*Document section*.
Paul Rose has undoubtedly proved himself to be one of the great dance music triple threats of the moment. He’s flexed his mighty A&R muscle at Hotflush, which in the past year helped launched the careers of next-gen buzz magnets like Mount Kimbie and Joy Orbison. (His forward-thinking Sub:stance nights at the Berghain have surely bubbled up from a similar impulse.) He’s emerged as one of the world’s most impressively dexterous DJs (see his Sub:stance mix or, better yet, his latest podcast for RA for proof), dropping dubstep and 4/4 with equally sure hands. And bass sides as Scuba and a recent foray into techno as SCB have been among the underground’s most beloved records as of late.

(Stored data)

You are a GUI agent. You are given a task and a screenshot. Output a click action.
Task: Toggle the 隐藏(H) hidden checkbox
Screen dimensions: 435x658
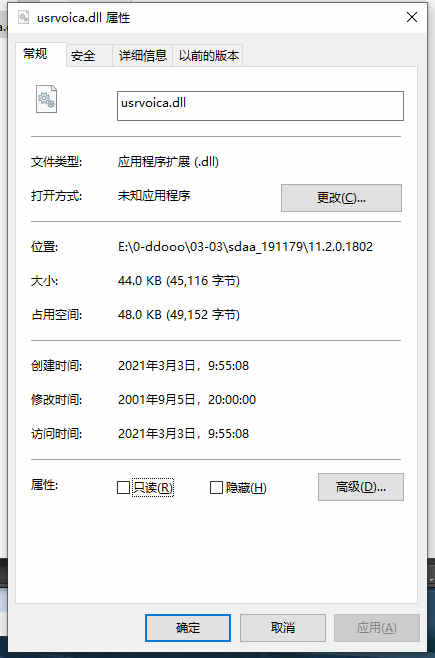(216, 488)
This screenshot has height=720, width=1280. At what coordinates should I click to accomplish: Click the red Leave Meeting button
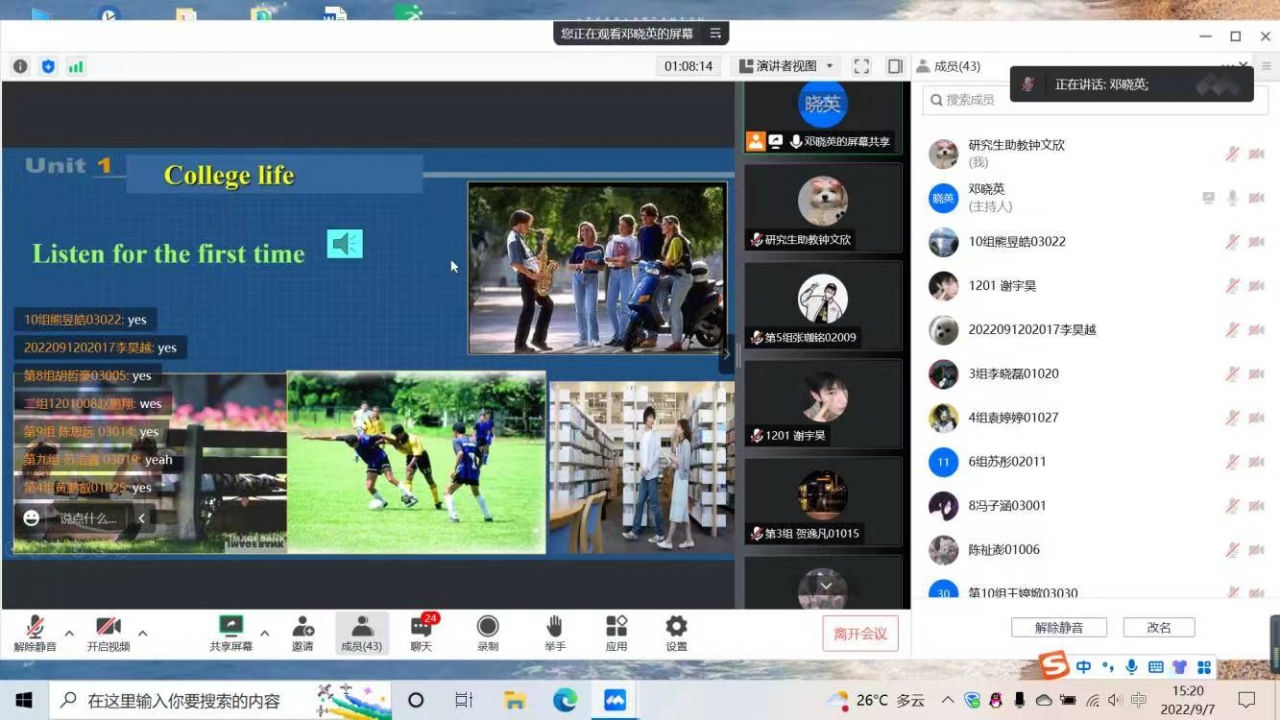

*Work order*.
Please name the two next-gen artists whose careers Hotflush helped launch in the past year, according to the text on Paul Rose.

*Solution to this problem*.
Mount Kimbie and Joy Orbison.